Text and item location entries

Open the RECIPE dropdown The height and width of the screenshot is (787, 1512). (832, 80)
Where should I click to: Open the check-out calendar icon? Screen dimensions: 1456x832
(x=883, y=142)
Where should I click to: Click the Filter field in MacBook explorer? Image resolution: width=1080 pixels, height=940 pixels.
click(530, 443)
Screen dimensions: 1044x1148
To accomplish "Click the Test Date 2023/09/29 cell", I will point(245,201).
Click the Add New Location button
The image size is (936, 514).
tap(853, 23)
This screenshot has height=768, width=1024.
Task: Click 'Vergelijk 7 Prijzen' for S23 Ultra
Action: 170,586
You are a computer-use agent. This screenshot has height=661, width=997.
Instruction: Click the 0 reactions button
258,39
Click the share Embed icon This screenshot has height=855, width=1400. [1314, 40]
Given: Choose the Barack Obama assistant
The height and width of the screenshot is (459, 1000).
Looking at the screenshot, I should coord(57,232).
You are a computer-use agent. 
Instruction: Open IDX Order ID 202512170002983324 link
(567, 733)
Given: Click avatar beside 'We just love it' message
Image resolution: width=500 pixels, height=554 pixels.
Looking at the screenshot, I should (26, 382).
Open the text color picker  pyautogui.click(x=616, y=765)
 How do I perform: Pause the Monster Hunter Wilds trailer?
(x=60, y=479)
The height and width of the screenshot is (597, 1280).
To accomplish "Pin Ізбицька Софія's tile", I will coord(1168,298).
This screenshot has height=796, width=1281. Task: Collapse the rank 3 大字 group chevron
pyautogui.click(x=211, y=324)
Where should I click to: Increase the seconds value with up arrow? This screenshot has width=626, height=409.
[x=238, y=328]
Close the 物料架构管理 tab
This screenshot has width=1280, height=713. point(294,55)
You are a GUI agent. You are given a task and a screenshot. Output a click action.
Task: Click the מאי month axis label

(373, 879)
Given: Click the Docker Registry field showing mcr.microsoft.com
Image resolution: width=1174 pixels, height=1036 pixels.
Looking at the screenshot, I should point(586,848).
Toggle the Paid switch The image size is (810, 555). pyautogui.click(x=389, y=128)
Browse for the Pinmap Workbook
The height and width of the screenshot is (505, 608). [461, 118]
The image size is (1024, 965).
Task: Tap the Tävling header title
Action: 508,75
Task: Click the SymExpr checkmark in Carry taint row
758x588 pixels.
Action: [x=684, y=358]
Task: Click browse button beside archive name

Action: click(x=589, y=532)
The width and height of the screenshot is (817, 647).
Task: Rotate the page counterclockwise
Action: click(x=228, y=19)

PROBLEM DESCRIPTION:
Retype the lines from the line with "Open the text" to the line with "This screenshot has width=1280, height=713.", character for character.

EXERCISE RESULT:
Open the text color picker  pyautogui.click(x=616, y=765)
 How do I perform: Pause the Monster Hunter Wilds trailer?
(x=60, y=479)
The height and width of the screenshot is (597, 1280).
To accomplish "Pin Ізбицька Софія's tile", I will coord(1168,298).
This screenshot has height=796, width=1281. Task: Collapse the rank 3 大字 group chevron
pyautogui.click(x=211, y=324)
Where should I click to: Increase the seconds value with up arrow? This screenshot has width=626, height=409.
[x=238, y=328]
Close the 物料架构管理 tab
This screenshot has width=1280, height=713. point(294,55)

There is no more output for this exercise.